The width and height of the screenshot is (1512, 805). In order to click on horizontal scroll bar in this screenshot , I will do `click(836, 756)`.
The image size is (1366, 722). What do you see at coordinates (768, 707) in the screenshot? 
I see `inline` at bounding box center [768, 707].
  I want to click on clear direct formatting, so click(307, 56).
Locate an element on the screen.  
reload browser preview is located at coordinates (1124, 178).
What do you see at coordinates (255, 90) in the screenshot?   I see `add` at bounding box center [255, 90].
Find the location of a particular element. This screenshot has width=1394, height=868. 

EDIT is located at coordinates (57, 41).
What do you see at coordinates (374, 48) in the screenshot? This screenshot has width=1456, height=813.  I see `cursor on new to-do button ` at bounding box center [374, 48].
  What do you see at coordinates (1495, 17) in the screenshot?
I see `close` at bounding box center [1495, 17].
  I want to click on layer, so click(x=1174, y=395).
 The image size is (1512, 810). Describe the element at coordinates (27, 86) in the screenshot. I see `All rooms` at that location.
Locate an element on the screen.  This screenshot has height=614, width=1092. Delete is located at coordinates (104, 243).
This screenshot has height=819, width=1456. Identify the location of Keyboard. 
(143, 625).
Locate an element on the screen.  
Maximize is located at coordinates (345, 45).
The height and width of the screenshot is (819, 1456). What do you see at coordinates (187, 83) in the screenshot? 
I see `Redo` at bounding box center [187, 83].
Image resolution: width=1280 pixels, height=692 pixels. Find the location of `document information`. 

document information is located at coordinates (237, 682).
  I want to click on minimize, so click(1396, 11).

━━━━━━━━━━━━━━━━━━━━━━━━━━━━━━

What is asked:
Please reproduce the listing above word for word, beginning at its first line and stopping after the line that contains "Maximize is located at coordinates (345, 45).".

Final result:
The width and height of the screenshot is (1512, 805). In order to click on horizontal scroll bar in this screenshot , I will do `click(836, 756)`.
The image size is (1366, 722). What do you see at coordinates (768, 707) in the screenshot? 
I see `inline` at bounding box center [768, 707].
  I want to click on clear direct formatting, so click(307, 56).
Locate an element on the screen.  
reload browser preview is located at coordinates (1124, 178).
What do you see at coordinates (255, 90) in the screenshot?   I see `add` at bounding box center [255, 90].
Find the location of a particular element. This screenshot has width=1394, height=868. 

EDIT is located at coordinates (57, 41).
What do you see at coordinates (374, 48) in the screenshot? This screenshot has width=1456, height=813.  I see `cursor on new to-do button ` at bounding box center [374, 48].
  What do you see at coordinates (1495, 17) in the screenshot?
I see `close` at bounding box center [1495, 17].
  I want to click on layer, so click(x=1174, y=395).
 The image size is (1512, 810). Describe the element at coordinates (27, 86) in the screenshot. I see `All rooms` at that location.
Locate an element on the screen.  This screenshot has height=614, width=1092. Delete is located at coordinates (104, 243).
This screenshot has height=819, width=1456. Identify the location of Keyboard. 
(143, 625).
Locate an element on the screen.  
Maximize is located at coordinates (345, 45).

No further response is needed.